• [Required work]
[A] Name every person, company, and media franchise mentioned in the text about the MUTOs.
[B] According to the MUTO text, whom did Edwards credit with most of the creatures' design?
[C] Please write the next part of the text about the MUTOs, picking up after its final sentence.

• [Provided text]

—————

The MUTOs (acronym for Massive Unidentified Terrestrial Organism) are fictional monsters, or kaiju, in Legendary Pictures' MonsterVerse media franchise. The characters first appeared as the antagonists in Godzilla (2014), directed by Gareth Edwards. While the term "MUTO" is mainly used to label the two parasitic monsters, it is intended to flag unidentified creatures. Edwards likened the term to UFO for monsters. Edwards noted that it took over a year to create a design intended to be new and different and credited a majority of the design to Matt Allsopp; inspiration was drawn from past American monster films.

The MUTOs have been positively received by critics and journalists, however, their designs had drawn comparisons with the Cloverfield monster. The characters and their variants had appeared in other media outside of Godzilla (2014).

—————

• [Supplied information]

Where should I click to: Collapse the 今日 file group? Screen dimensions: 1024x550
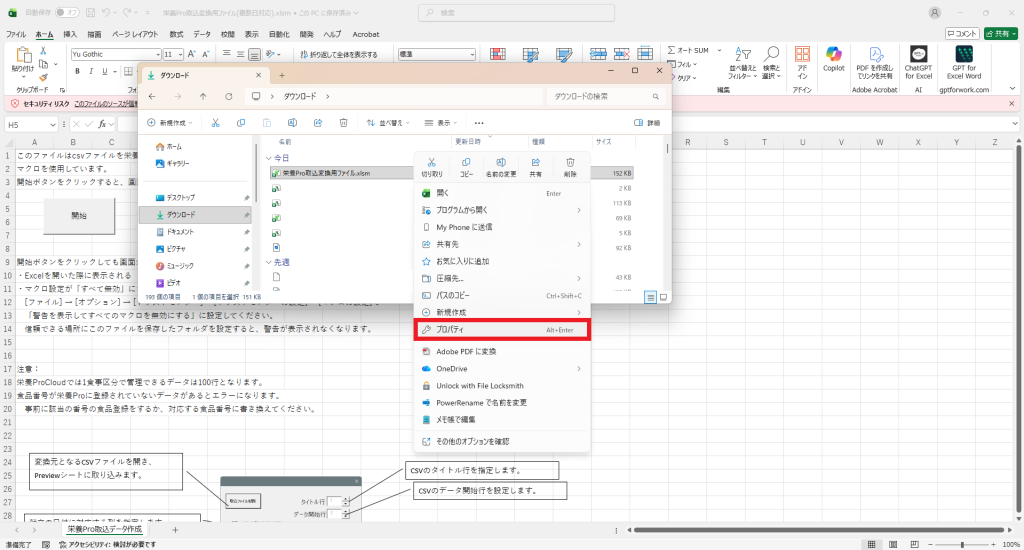[268, 158]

—————

• [Task responses]
[A] Gareth Edwards, Matt Allsopp, Legendary Pictures, MonsterVerse

[B] Matt Allsopp

[C]
Overview

Name
"MUTO" is an acronym for "Massive Unidentified Terrestrial Organism". Director Gareth Edwards stated that "it's basically the UFO of monsters". However, the term is also used as a name for the two parasitic monsters in Godzilla (2014). An early draft of the screenplay differentiated the male and female MUTO as Hokmuto and Femuto. Official merchandise connected with the film refer to the male MUTO as "Winged MUTO" and the female as "Eight-Legged MUTO". 

The term "MUTO" is also used to reference giant monsters who are yet to be named. Such was the case in the official prequel comic, Godzilla: Awakening, where a hive-minded superorganism from the Permian era that feeds on radiation, is identified as a MUTO before being designated as Shinomura ("Swarm of Death.") In Kong: Skull Island, Bill Randa (played by John Goodman) states that the Monarch agency, first introduced in Godzilla (2014), specializes in the hunt for Massive Unidentified Terrestrial Organisms. Godzilla: King of the Monsters (2019) changes the monsters' designation from "MUTOs" to "Titans".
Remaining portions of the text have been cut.